Почему так трудно представить себе, что эти чисто личные письма написаны двумя столетиями позже писем Цицерона к Аттику, столетием — писем Сенеки к Луциллию? Старые писатели с их неприукрашенным стилем и мощным реализмом кажутся нам современнее. II век нашей эры демонстрирует нам (тому есть веские доказательства) упрощение и даже ослабление творческой мысли в Риме. От этого предположения никуда не деться; его подтверждают литературное бесплодие и возврат изобразительного искусства к расплывчатости.
Действительно, в окружении Марка Аврелия нам встречается мало писателей, в его правление — мало произведений, не считая его собственного. Между тем свобода слова тогда была полной, что доказывают немногие авторы, воспользовавшиеся ею: Лукиан Самосатский, Апулей. Первый из них был сирийцем, второй африканцем. Рим зачитывался их писаниями, романом Апулея «Метаморфозы, или Золотой осел». Чтение было легкое, захватывающее, похожее на сон; в романе действовали люди, превращенные в животных, веселые проходимцы, отбросы общества. У Лукиана и Апулея наверняка были последователи, известность которых быстро угасла. Мы вскользь говорили о них в связи с восстанием вуколов, с простонародными египетскими романами. Вокруг, если доверять дошедшим до нас отголоскам и отзывам, — удручающая пустота: ни одного эпического поэта, ни одного талантливого историка, ни одного вдохновенного оратора. Мы не берем в расчет христианской литературы — очень сильной, но практически лишь недавно, благодаря запоздалым переводам, вышедшей из подполья («Пастырь» Герма, «Октавий», «Послание к Диогнету» и «Против ересей» Иренея). Впрочем, надо отдать должное важным сочинениям Галена и Клавдия Птолемея, к сожалению, в значительной части утраченным.
Вся эпоха сводится к инвентарям, энциклопедиям и риторическим упражнениям.
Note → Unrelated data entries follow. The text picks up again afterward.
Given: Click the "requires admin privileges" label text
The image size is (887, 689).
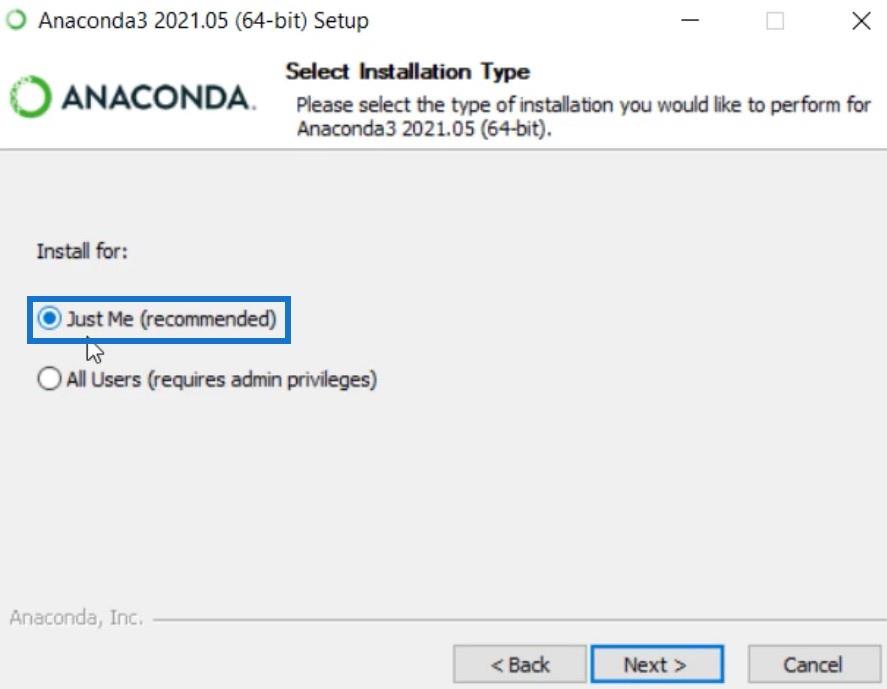Looking at the screenshot, I should point(262,380).
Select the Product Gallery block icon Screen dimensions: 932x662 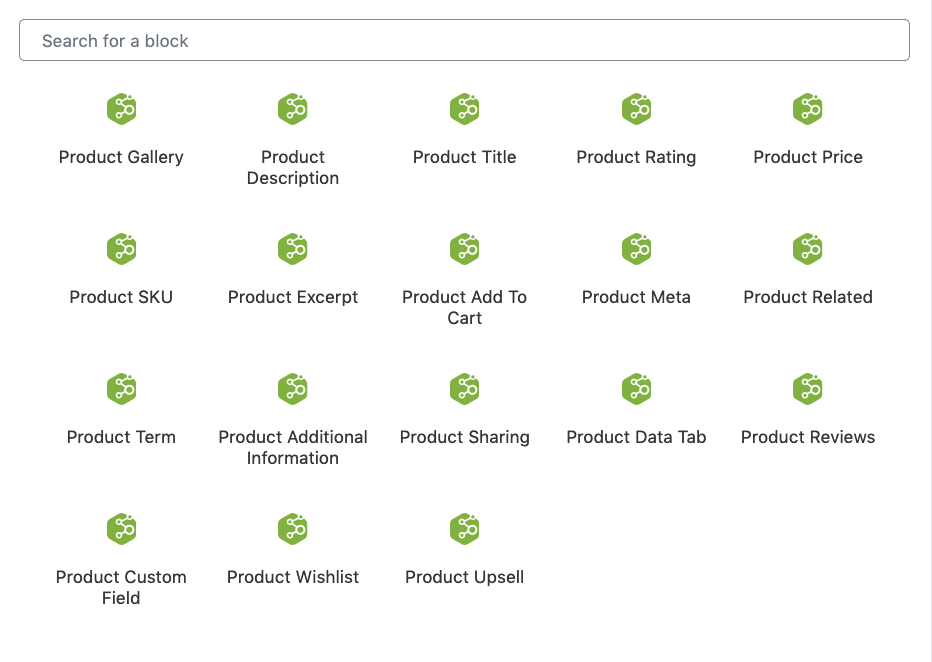(x=121, y=109)
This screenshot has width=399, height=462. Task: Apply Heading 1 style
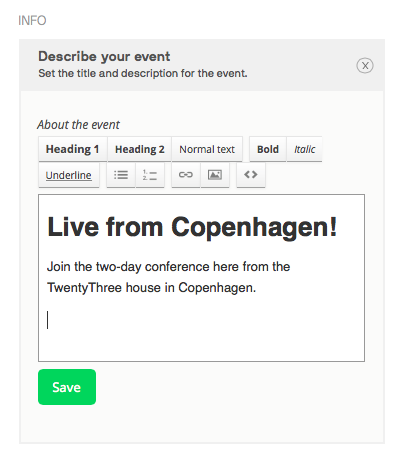72,149
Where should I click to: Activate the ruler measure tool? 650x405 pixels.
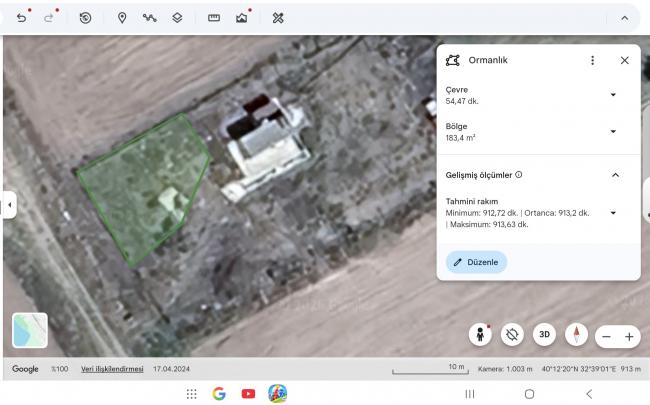click(x=214, y=18)
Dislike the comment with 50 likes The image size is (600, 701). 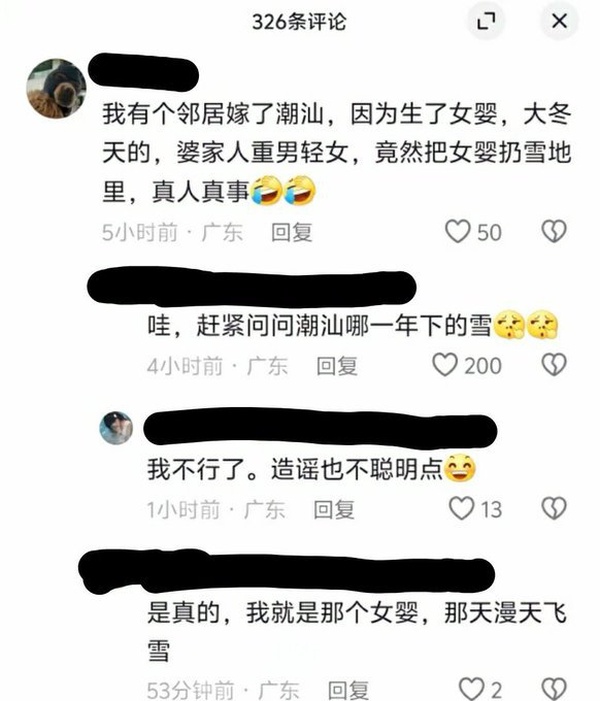point(554,232)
Она отсылает к известному и каталогизирует его, а не ищет нового. За неимением лучшего, важным считается сочинение грамматика Авла Геллия под интригующим заглавием «Аттические ночи» — серии зарисовок литературного быта. Одна из них кажется нам особенно показательной. Мы видим Фронтона в кругу друзей, видим, чем занималась пресыщенная элита.
«Однажды я пришел в гости к Фронтону, у которого сильно болели ноги. Мы нашли его на покойном ложе в греческом вкусе, а вокруг сидело много друзей, все из высшего — по образованию, богатству и рождению — общества. Там же было несколько подрядчиков — строителей, которых Фронтон позвал для постройки нового бассейна. Они показывали ему планы на пергаменте. Фронтон выбрал один образец и спросил, сколько будет стоить работа. „Около трехсот тысяч сестерциев, да сверхсметно тысяч пятьдесят“, — ответил архитектор. Фронтон, велев ему прийти в другой раз, спросил одного из друзей, что значит „сверхсметно“. „Мне это слово незнакомо, — ответил тот, — надо спросить грамматика“. Нашелся и грамматик, но этот ученый сказал: „Такие слова до нас не относятся. Это выражение простонародное, из языка ремесленников“. Но Фронтон сердито возражал: „Как же ты можешь, учитель, считать это слово простонародным, когда Катон и Варрон считали его полезным и истинно латинским?“» — и так далее.